# TASK TO COMPLETE
The reply should contain all the data below, repeated exactly, and none of the images.

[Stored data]
*** Begin section ***

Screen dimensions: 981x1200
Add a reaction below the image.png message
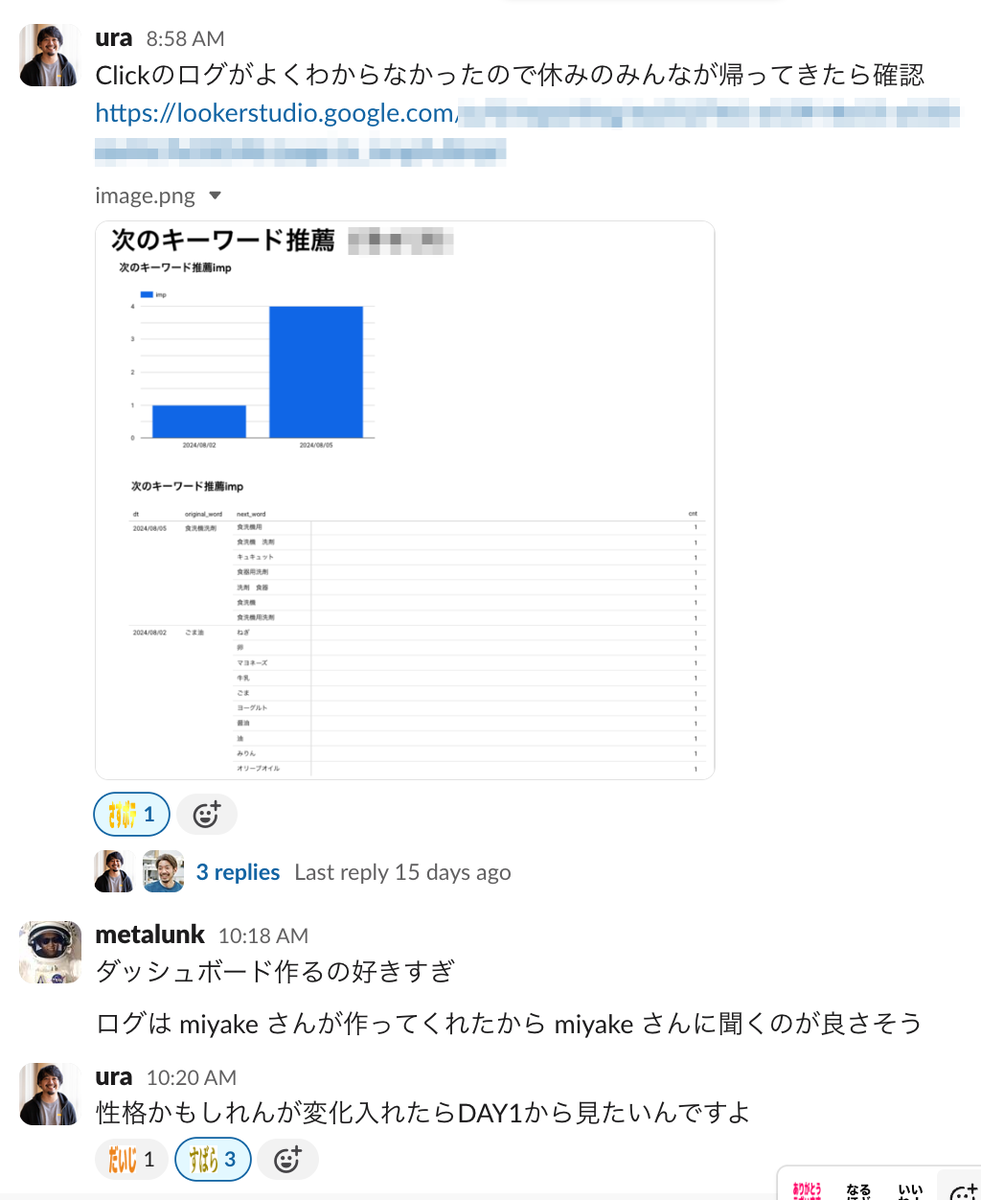pyautogui.click(x=207, y=815)
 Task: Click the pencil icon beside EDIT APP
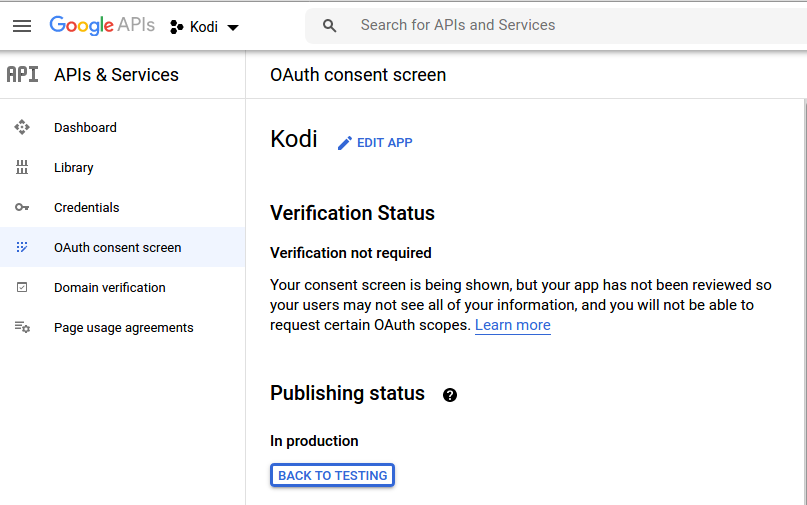click(x=345, y=143)
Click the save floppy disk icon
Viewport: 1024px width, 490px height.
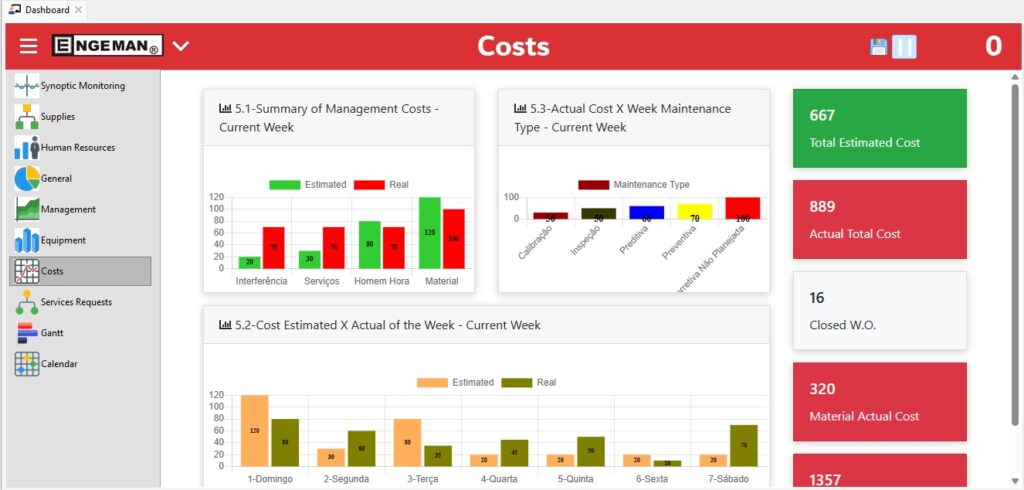[x=878, y=47]
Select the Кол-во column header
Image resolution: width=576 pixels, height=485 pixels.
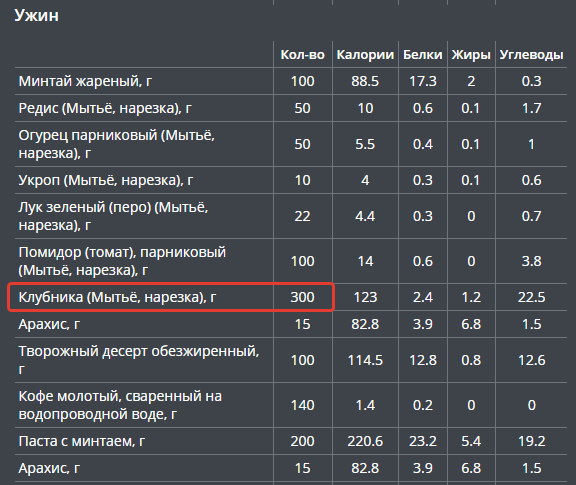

*** End section ***

# REPLY TO THE EXERCISE
Screen dimensions: 981x1200
Add a reaction below the image.png message
pyautogui.click(x=207, y=815)
 Task: Click the pencil icon beside EDIT APP
click(x=345, y=143)
Click the save floppy disk icon
Viewport: 1024px width, 490px height.
[x=878, y=47]
Select the Кол-во column header
Image resolution: width=576 pixels, height=485 pixels.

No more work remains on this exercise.